Sitting at the dining room table recently, I heard my son ask GF for a piece of receipt that she had. Her response? OK…. twenty minutes pass. Can I have that receipt when you get a second? Sure. ( browsing Facebook) She gets up to do other things, NOT getting the receipt. I look at him for some response, knowing that whatever she wants, he jumps to respond. He looks at me, somewhat knowing what I was thinking. He asks again. To which she responds, Yep. No longer able to stay silent, I ask him how he keeps his composure; I could not do it. He chuckles and said, I know. I just do.
Is this a skill or a gene that I am missing? He asked for the receipt; GET HIM THE DARN PIECE OF PAPER!!!!!!!!!!!!!!!.
So, is he maturely making a choice? Am I immaturely making a choice to be alone? Is he setting himself up to be hurt or taken advantage of later? Does his love for her blind him to a potential problem? Am I in any position to give advice, being a single, twice divorced person, alone at the age of 49?

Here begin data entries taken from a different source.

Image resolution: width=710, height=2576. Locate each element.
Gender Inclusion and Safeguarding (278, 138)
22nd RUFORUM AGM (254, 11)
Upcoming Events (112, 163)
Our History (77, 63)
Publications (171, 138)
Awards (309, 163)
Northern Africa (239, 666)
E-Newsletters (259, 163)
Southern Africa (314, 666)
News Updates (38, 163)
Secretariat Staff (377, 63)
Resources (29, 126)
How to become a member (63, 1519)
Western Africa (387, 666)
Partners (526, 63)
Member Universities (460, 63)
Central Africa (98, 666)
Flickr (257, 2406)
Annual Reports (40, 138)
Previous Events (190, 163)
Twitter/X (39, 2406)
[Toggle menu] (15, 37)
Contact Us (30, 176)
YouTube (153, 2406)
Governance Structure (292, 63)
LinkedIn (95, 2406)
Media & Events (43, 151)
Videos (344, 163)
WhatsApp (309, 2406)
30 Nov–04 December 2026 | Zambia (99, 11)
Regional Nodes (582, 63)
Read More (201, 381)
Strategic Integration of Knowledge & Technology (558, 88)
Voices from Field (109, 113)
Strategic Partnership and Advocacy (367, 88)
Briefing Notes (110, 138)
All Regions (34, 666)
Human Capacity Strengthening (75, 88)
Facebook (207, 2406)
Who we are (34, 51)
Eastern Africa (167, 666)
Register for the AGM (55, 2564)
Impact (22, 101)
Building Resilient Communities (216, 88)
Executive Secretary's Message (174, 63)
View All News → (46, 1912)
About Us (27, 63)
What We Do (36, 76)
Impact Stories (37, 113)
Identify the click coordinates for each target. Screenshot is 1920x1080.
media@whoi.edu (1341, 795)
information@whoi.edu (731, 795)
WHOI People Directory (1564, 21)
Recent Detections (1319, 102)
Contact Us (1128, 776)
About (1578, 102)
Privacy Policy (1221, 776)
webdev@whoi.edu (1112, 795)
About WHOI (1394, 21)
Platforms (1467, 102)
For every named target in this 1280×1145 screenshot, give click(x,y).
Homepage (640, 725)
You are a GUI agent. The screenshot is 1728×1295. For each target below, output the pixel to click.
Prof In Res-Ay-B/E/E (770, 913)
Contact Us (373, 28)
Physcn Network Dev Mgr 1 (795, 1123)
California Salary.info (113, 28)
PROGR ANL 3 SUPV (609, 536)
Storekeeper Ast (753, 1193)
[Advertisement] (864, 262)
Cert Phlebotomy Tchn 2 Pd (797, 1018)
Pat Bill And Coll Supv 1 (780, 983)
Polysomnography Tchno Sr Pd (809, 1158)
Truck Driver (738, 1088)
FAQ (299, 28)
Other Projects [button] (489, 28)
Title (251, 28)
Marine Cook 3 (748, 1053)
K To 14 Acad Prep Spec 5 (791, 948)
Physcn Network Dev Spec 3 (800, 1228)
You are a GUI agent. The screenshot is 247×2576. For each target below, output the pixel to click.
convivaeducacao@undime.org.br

Tough questions, but looking back and thinking and re-thinking as I do a lot, I still fail to see how I could have tried any harder to protect my marriage ( the first one, because the second one wasn’t worth saving).
So, again, when I am wrong, I am wrong. I gladly admit my mistakes and look for ways to improve myself. But I am willing to risk being alone, if the choice means that I will be with someone who lacks respect for who I am.
Renew, or not to renew Match. I don’t know. I will re-assess in 15 days, or maybe just toast the the end of wasting that money. Maybe I will buy a lottery ticket instead.